Now my question would be is this possible? To have a laser with modes like a flashlight like this and someone here that could build it?
What do you guys think?


----------



## sed6 (Dec 19, 2009)

Survival laser, really?  

lovecpf


----------



## ftumch33 (Dec 19, 2009)

actually it`s used as a signaling device if you`re stranded/lost


----------



## Illum (Dec 19, 2009)

signal lasers are no different from regular lasers, only that the output is uncollimated. Its designed to hit something in the air as you point it about randomly towards incoming air traffic...

Now...pointing a regular laser at air traffic constitutes as a state felony already, so no...I don't think it would be a good idea at all...

I rather have just a flashlight [or one with an aspheric] with SOS/strobe than a laser


----------



## Patriot (Dec 20, 2009)

I don't think a ollimated green laser is necessary since they're highly visible even when not directly hitting a target. The problem with green lasers is that they're a bit delicate. A hard shock can cause misalignment and render them inoperative. 

In the case of emergency or survival (life and death) I would use a laser and ignore the legal ramifications.

To run a green laser semi-continuously as a beacon, you'd need a large power supply because they're hungry. The more powerful the laser, the greater inherent problem. The best way to use a laser wouldn't be passively but actively. You see a boat, car, plane (life and death) and actively get their attention with it, the same way you would with a pyrotechnic flare, signal fire, or signal mirror.

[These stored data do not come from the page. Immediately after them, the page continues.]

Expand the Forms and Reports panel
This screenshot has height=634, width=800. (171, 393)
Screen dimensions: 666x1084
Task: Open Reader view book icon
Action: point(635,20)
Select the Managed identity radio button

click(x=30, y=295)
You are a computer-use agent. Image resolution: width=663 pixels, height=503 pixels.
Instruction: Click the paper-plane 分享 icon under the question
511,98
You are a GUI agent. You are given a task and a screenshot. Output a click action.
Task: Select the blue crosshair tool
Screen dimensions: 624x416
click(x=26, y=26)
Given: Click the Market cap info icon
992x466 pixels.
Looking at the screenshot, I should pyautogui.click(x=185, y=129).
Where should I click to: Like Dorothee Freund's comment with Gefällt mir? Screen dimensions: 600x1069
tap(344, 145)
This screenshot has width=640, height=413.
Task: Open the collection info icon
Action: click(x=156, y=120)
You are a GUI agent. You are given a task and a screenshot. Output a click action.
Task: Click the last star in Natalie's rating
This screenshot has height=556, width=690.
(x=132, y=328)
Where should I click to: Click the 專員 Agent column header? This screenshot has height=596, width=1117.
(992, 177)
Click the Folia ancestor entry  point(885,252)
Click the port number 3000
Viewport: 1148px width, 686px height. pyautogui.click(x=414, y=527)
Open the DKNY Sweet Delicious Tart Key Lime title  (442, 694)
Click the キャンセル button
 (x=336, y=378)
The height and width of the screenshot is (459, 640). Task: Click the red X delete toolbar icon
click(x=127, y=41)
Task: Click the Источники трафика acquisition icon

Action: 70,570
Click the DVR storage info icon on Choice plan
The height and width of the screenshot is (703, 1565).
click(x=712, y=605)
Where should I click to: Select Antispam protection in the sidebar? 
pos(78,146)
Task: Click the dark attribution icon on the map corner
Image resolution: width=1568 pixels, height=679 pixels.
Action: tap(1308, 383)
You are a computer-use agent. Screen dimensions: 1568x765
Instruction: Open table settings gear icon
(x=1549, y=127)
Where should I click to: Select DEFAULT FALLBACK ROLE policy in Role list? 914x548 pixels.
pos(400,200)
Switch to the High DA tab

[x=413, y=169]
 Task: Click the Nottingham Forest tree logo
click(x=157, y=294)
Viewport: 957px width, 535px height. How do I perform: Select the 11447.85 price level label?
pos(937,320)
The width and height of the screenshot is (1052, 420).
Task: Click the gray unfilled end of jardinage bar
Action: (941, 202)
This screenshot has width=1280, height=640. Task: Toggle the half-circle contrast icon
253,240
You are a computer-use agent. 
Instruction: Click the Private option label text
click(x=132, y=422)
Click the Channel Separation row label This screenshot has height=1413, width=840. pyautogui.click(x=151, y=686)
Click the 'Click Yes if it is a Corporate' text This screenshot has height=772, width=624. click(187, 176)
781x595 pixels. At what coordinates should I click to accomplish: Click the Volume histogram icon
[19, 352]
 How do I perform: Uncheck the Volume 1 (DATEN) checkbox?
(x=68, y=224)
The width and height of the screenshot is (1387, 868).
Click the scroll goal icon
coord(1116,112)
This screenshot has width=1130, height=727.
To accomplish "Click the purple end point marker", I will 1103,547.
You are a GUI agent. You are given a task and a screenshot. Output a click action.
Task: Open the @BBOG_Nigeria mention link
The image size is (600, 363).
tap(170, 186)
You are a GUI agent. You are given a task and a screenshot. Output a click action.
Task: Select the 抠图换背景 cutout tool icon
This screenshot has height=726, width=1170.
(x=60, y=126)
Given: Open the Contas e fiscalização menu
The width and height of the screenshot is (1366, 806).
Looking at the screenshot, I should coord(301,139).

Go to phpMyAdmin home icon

If you're looking for passive signaling, buy a good quality strobe light that operates on C or D cells. 

I would just buy an 5mW greenie. They're inexpensive, compact, and reliable enough to be added to a signaling kit. You never want rely on a single piece of hardware or knowledge to to save you. It's better to spend $150 on a full signaling arsenal than to spend $1500 on a single device that's known to be unreliable (as a survival tool). My kit consists of a green laser, a polycarb signal mirror w/site, a bright "throw" light, a small pen flare for maritime use, a 1D cell strobe light, and good signal fire knowledge.

Now if you just want a 500mW to have fun with, that's a different story.


----------



## ftumch33 (Dec 20, 2009)

`Now...pointing a regular laser at air traffic constitutes as a state felony already, so no...I don't think it would be a good idea at all...`

I was thinking of more along the lines of just having it pointing straight up, not at the actually airplane/rescue copter, etc.,etc. 
Just have it pointing straight up would be more than enough with a high powered laser pointer for someone to see.
The red laser I have from greatland is supposed to be pointed at th aircraft. It`s not even a point but a red line that increases in length the farther the object you`re point it at is from you.


----------



## Illum (Dec 20, 2009)

pointing straight up...ahh, like a beacon

hmm, it might be a good idea...but as stated earlier its a bit on the fragile side


----------



## Monocrom (Dec 20, 2009)

If you're lost in the woods, would a laser with a green tint be the most useful?


----------



## Illum (Dec 20, 2009)

Monocrom said:


> If you're lost in the woods, would a laser with a green tint be the most useful?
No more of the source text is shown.